The TraSUB trial was a prospective, randomized study with a 1:1 allocation ratio conducted in the Department of Intensive Care Medicine at the University Medical Center Hamburg-Eppendorf, Germany consisting of twelve intensive care units treating adult patients with a total of 140 beds. The Ethics Committee of the Hamburg Chamber of Physicians, Germany, approved the study (reference PV5981; March 25, 2019). Written informed consent was obtained from the patients’ legal guardians. All methods were carried out in accordance with relevant guidelines and regulations. The study was registered with ClinicalTrials.gov, identifier: NCT03952247 (submitted for registration on 28/04/2019 and first posted 16/05/2019).

Participants

All ventilated patients in the participating intensive care units were assessed for eligibility. Patients were eligible if they were at least 18 years old and required PDT for long-term ventilation and had a Cormack-Lehane score < 3. Screening and enrollment of patients was done by the authors (AB and PAT).

Interventions

Tracheostomy

All patients underwent PDT with the Ciaglia single-step dilator technique (Ciaglia Blue Rhino^® G2; Cook Medical, Bloomington, IN, USA) in a standardized technique [11]. During the intervention, patients were mechanically ventilated in a pressure-controlled mode (bilevel positive airway pressure, Evita V500, Drägerwerk, Lübeck, Germany) via an orally placed endotracheal tube. Patients were anesthetized with propofol and/or midazolam and sufentanil. Rocuronium was used for muscle relaxation. A brief description of our tracheostomy protocol has been published before [12].

To reduce the risk of airway complications during and following tracheostomy, patients with a Cormack and Lehane score ≥ 3 were excluded and received surgical tracheostomy [13] according to our local protocol to ensure that in cases of an accidental extubation during tracheostomy, the airway could easily be reestablished under direct laryngoscopy. The trachea was mostly cannulated between the second and third tracheal cartilage after an optional blunt dissection of the subcutaneous tissue. All patients received an oxygenation with an inspiratory fraction of oxygen of 1 throughout the procedure. Tracheostomies were performed by senior physicians with a specialization in intensive care medicine.

Bronchoscopic procedure

In patients randomized to the SUB group, an Ambu^® aScope™ 4 Broncho (size: “regular”) with an outer diameter of 5.0 mm, a suctioning channel diameter of 2.2 mm, and a field of view of 85° was used. A conventional reusable bronchoscope was available as a backup safety measure and could be used at the treating physician’s discretion. In patients randomized to the CONV group, a reusable fiberoptic scope (Olympus BF-P60, Olympus Medical Systems Corp., Tokyo, Japan) with an outer diameter of 4.9 mm, a suctioning channel diameter of 2.2 mm, and a field of view of 120° was used. The fiberoptic scope was connected to a monitor (Olympus Medical Systems Corp.). During bronchoscopy, the endotracheal tube was retracted until the cricoid cartilage was visible. For assessment of the bronchoscope handling characteristics (rotation of the device, flexion of the tip of the bronchoscope, difficulty to advance and pull back the bronchoscope) the bronchoscopist was required to attempt to intubate all pulmonary segments.
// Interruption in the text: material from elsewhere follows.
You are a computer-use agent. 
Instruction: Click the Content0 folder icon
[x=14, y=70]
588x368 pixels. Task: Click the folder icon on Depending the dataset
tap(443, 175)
Measurements and time points

During PDT, visualization of the trachea and quality of ventilation were rated according to a score previously used by our study group (see Table 1) [14]. Each item was rated on a 4-point Likert scale as follows: 1 = very good; 2 = good; 3 = difficult; or 4 = impossible. The quality of ventilation (Table 1, line E) was rated twice: The first rating was obtained before puncture of the trachea (E1), and the second rating reflected the worst ventilation during the PDT (E2). We amended our rating set for the quality of suctioning (F) and handling of the bronchoscope (G). To reduce a potential bias introduced during scoring, all ratings were obtained by an independent physician who observed the PDT but did not participate in the intervention.

To assess partial pressure of arterial oxygen (PaO₂), partial pressure of arterial carbon dioxide (PaCO₂), and pH values, arterial blood gas (ABG) values were obtained prior to the start of the intervention (time point 1) before skin incision (time point 2) and immediately after insertion of the tracheal cannula (time point 3).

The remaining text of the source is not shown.